Ospedale
Siena, 13 gennaio 2015 - La loro adorata creatura resterà per sempre menomata, cerebrolesa, incapace di camminare, di parlare, di fare una vita normale. Ma i genitori hanno almeno evitato di dover oltretutto sborsare 80mila euro e vedersi pignorare la casa e gli attrezzi che servono alla loro bambina per fare un po’ di ginnastica solo perché hanno cercato di individuare i motivi che hanno inchiodato per sempre la piccola su una carrozzina.

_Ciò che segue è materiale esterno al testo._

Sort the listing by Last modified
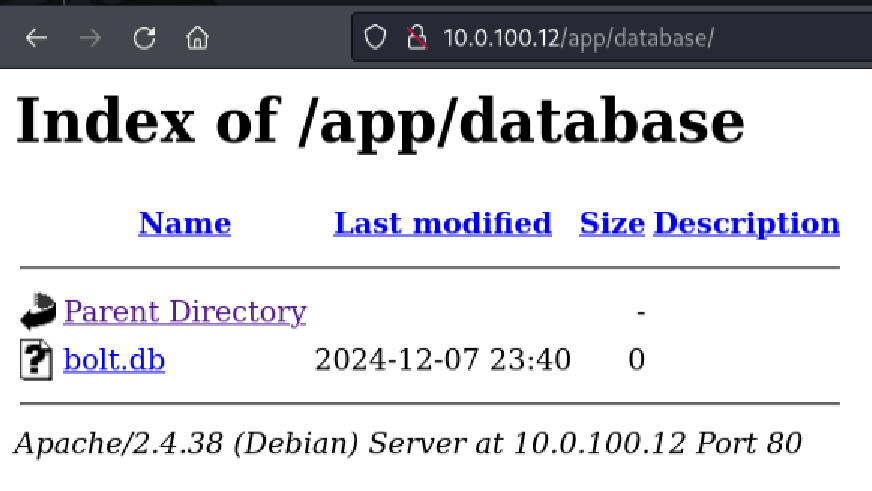872x491 pixels. (x=442, y=223)
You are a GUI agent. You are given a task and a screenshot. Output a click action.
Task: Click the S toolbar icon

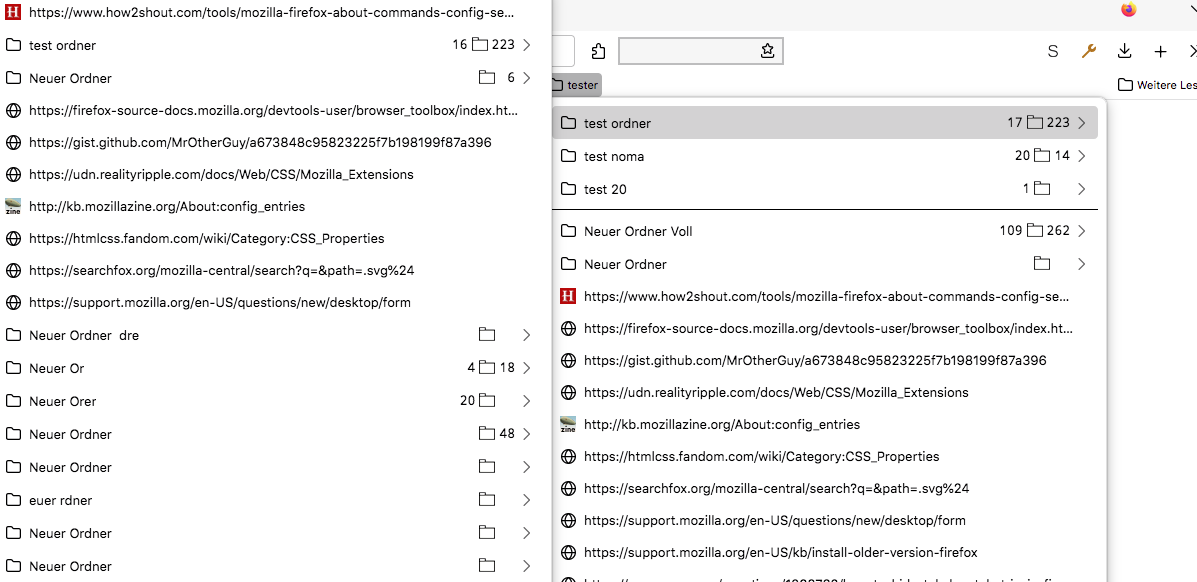click(x=1052, y=51)

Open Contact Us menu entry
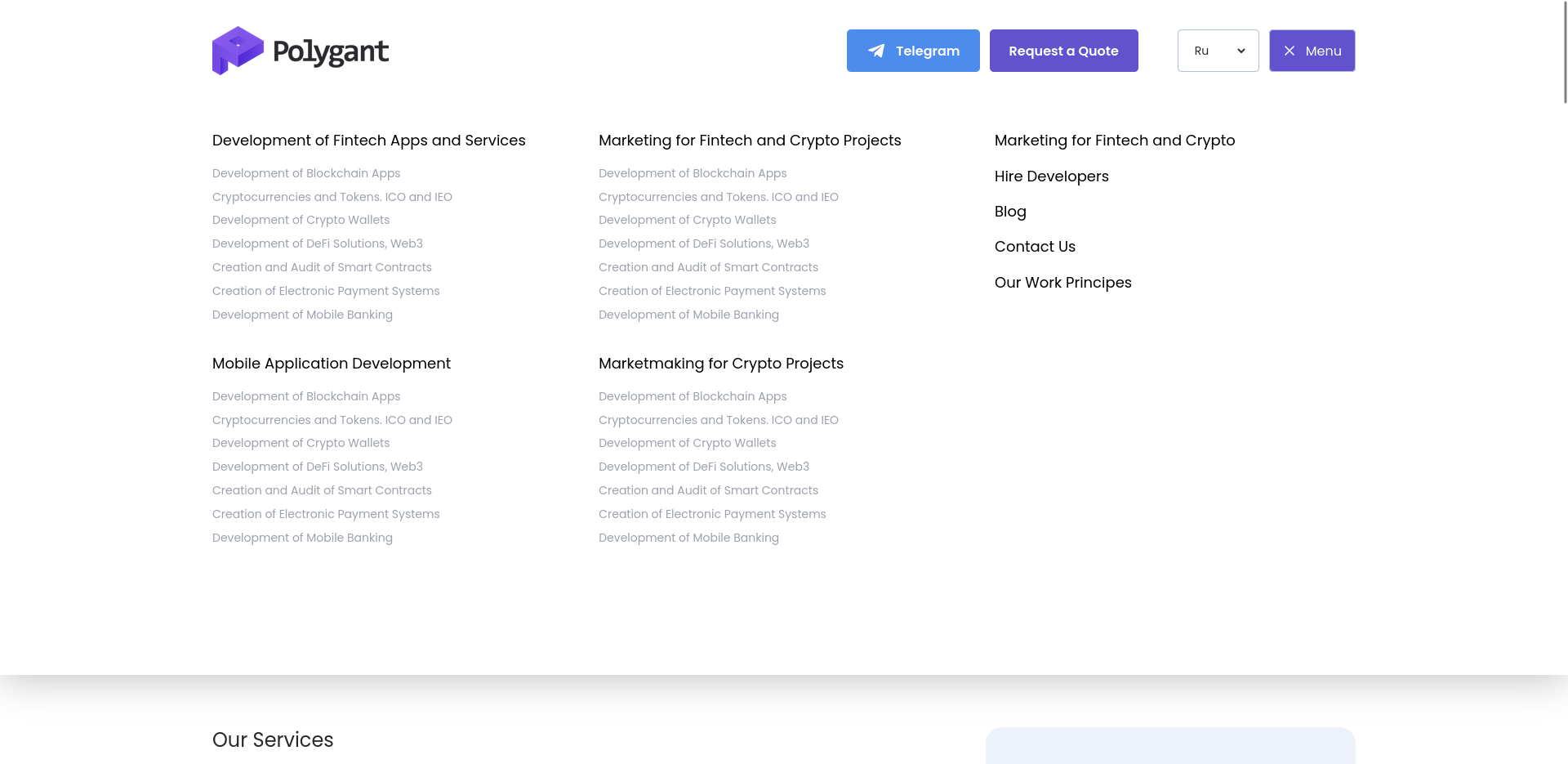1035,247
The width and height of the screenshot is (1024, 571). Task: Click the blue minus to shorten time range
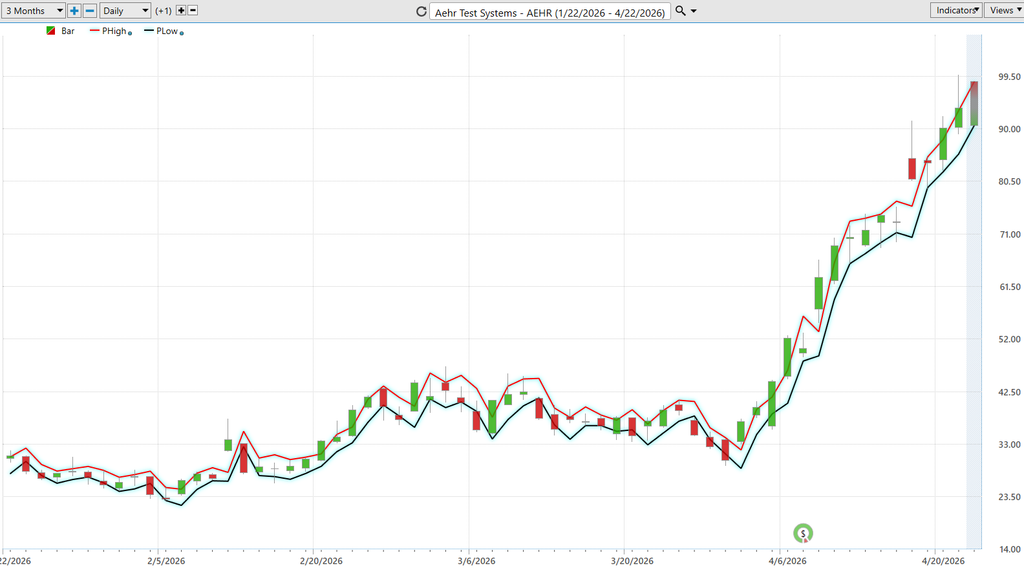click(89, 10)
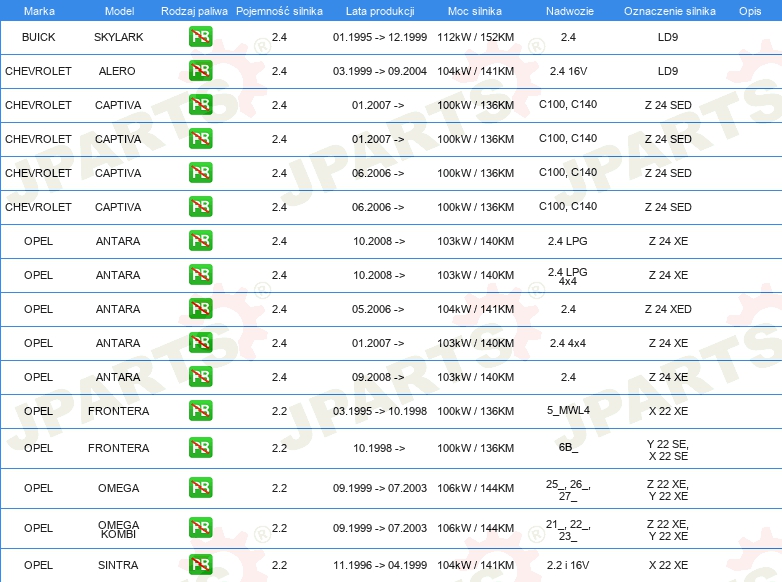Select the fuel icon in Opel Sintra row
The image size is (782, 582).
click(x=200, y=565)
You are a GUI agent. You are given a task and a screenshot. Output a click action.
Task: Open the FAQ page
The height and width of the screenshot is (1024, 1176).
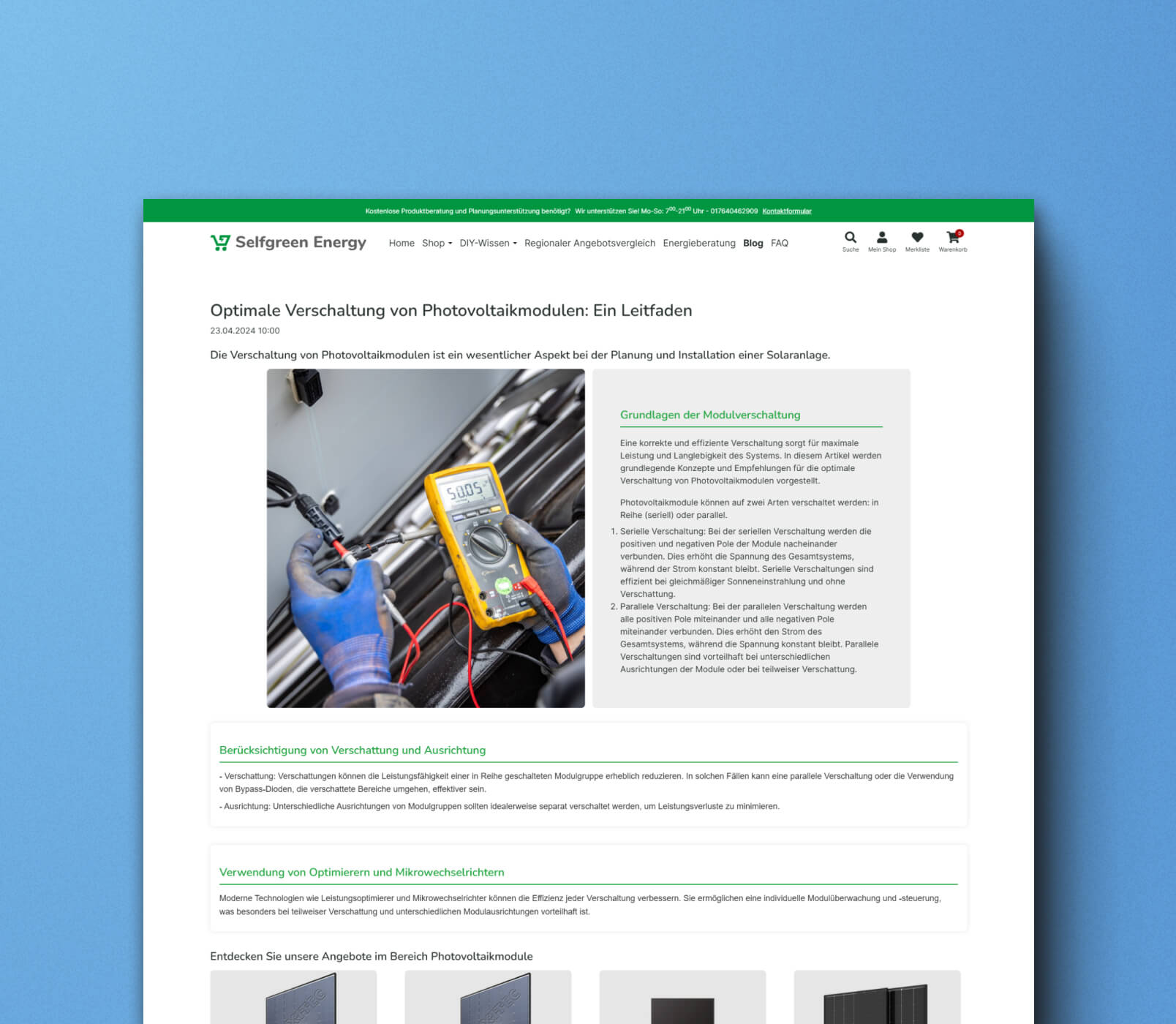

L’ultimo capitolo della vicenda (non ancora quello definitivo) è stato scritto ieri: la Corte d’appello di Firenze ha di fatto smontato, disponendone la sospensiva, la sentenza del Tribunale di Siena che aveva condannato i genitori della bambina a pagare 80 mila euro di spese processuali. Il Tribunale infatti avere respinto la loro richiesta di risarcimento danni nei confronti del ginecologo che aveva in cura la donna e dell’Asl7 per la quale il medico lavora. L’inizio della vicenda risale al 2004. La bimba nasce il 16 settembre di quell’anno all’ospedale delle Scotte di Siena, che non ha responsabilità nel caso. La madre, allora trentenne, di Sinalunga, arriva al Pronto soccorso per partorire. Le viene praticato d’urgenza un taglio cesareo per il «distacco intempestivo della placenta». La neonata soffre di «ipossia fetale», cioè ha carenza di ossigeno. La piccola ha una emorragia cerebrale e viene al mondo affetta da tetraparesi spastica.
I genitori dopo il trauma hanno riflettuto su ciò che era accaduto e hanno fatto causa al ginecologo e all’Asl 7. La tesi difensiva, sostenuta dagli avvocati Stefano Maccioni e Andrea Maresca, entrambi di Roma, e Massimo De Liberis, di Pescara, è questa: il danno poteva essere evitato perché prima del parto non sono state adeguatamente valutate due anomalie, ovvero il diminuito accrescimento del feto e l’ipertensione della madre. Un monitoraggio disposto alla luce di questi due campanelli d’allarme, è la tesi difensiva, avrebbe potuto evitare l’irreparabile.
Il Tribunale di Siena però ha respinto la richiesta danni avanzata dai genitori sulla base dell’esito di una consulenza tecnica d’ufficio e li ha condannati a risarcire le spese processuali e legali per 80 mila euro. Ora la Corte d’appello, che nel merito si esprimerà nell’aprile del 2017, ha sospeso la sentenza del Tribunale, «perché ha ritenuto fondate le ragioni dei genitori», sostengono gli avvocati.